No one seems to understand her…not her teachers, the kids at school, or even her own father! They don’t get her obsession with homonyms, prime numbers, and following rules. This makes school and home quite a struggle.
When her town is hit by a super storm, Rose’s world is turned upside down. The power is out, schools are closed, her already stressed father loses his job, and the search for her missing dog, Rain, pushes her way out of her comfort zone.
From sadness to joy, this book takes you on a rewarding adventure filled with emotion and allows the reader to see things from the very different viewpoint of someone on the Autism spectrum.
I recommend this book for 4th-6th graders who enjoy a heartfelt read.
Book reviewed by Carol C.., Elementary School Liaison
Twelve year old Zane Dupree and his dog, Bandy, travel to New Orleans to meet his deceased father’s grandmother, Miss Trissy. While there, Zane finds himself trying to survive Hurricane Katrina all by himself. This book is full of suspenseful events as he experiences the physical effects of the storm as well as how it brought out the best and worst in the people affected by the storm. If you like suspenseful realistic or historical fiction you will love this book.
In The Crossover by Kwame Alexander, narrator Josh Bell delivers a dynamic play-by-play of the basketball season and his middle school turmoil through poems that evoke a hip-hop vibe while telling a heartfelt tale of basketball, brotherhood, and so much more. Josh is the only middle-schooler around who can dunk, his twin brother Jordan has a mean three-point shot, and together they’re a well-oiled machine—both on and off the court. But when Jordan gets a girlfriend, Josh finds their relationship suddenly changing—and he doesn’t like it. A fast read that will hook you from the warm up and deliver an emotional punch before the final buzzer, this book is a slam dunk.
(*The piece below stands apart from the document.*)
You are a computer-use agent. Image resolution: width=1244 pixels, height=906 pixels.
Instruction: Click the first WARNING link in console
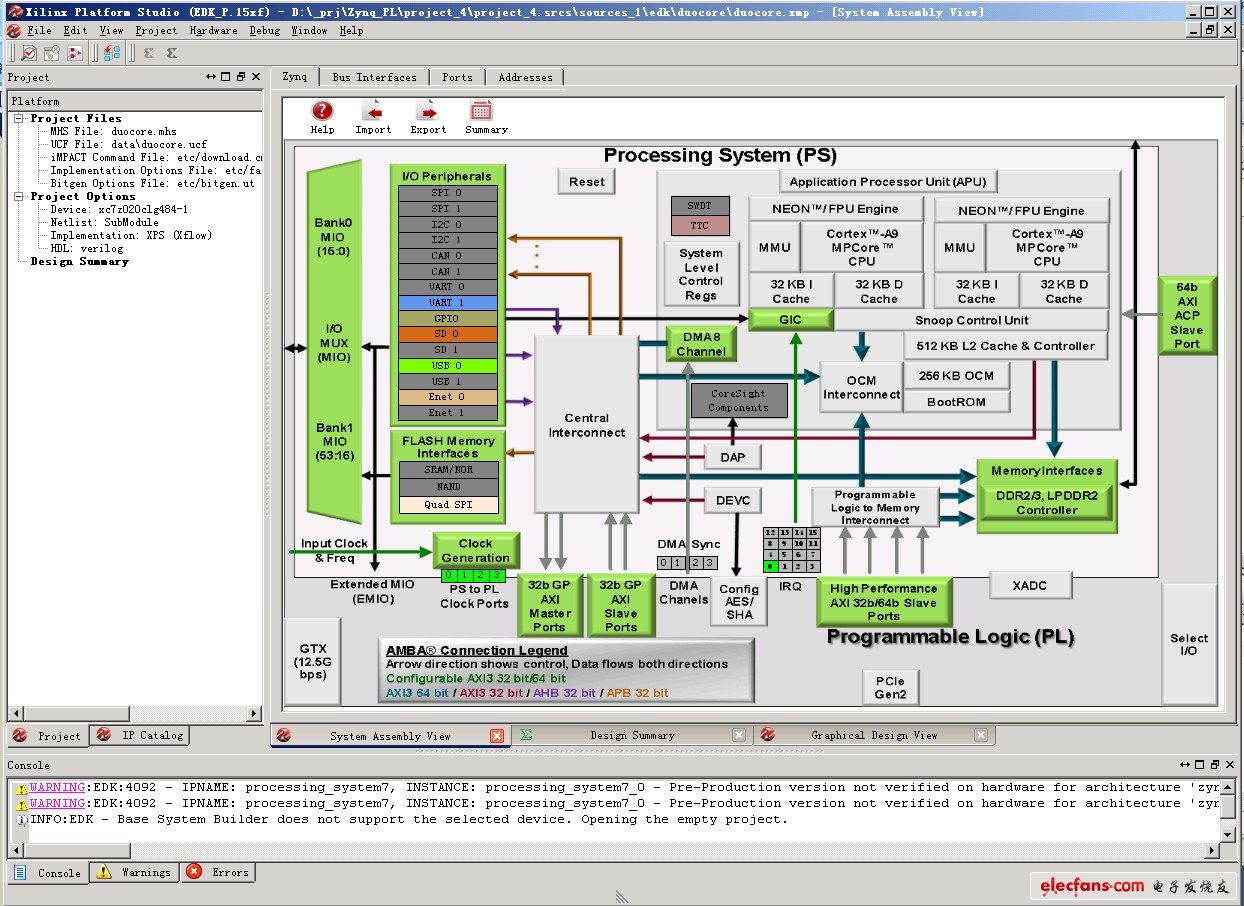click(x=57, y=787)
Book reviewed by Erin E., Youth Services Programming Coordinator
Hey Scientists! Would you like a machine to do your chores for you? Ruby Goldberg is an inventor, and in Ruby Goldberg’s Bright Idea by Anna Humphrey, she likes to invent Rube Goldberg machines. Rube Goldberg was a cartoonist and an inventor of machines that had many steps to perform a simple task. When Ruby’s grandfather loses his dog, Tomato, Ruby wants to think of a way to help her grandfather to feel better. She decides to make a machine that will pick up the newspaper and put it on the table, and also fetch her grandfather’s slippers and place them by his favorite chair. Tomato used to do these things when he was alive, and Ruby’s grandpa misses Tomato very much.
If you would like to see a Rube Goldberg machine in action, check out the opening sequence of Pee-Wee’s Big Adventure. Pee Wee invents a machine that wakes him up and makes his breakfast each morning. Another example is Wallace and Gromit, they also invent a machine to wake them up and feed them breakfast, which you can see in Wallace & Gromit: The Wrong Trousers.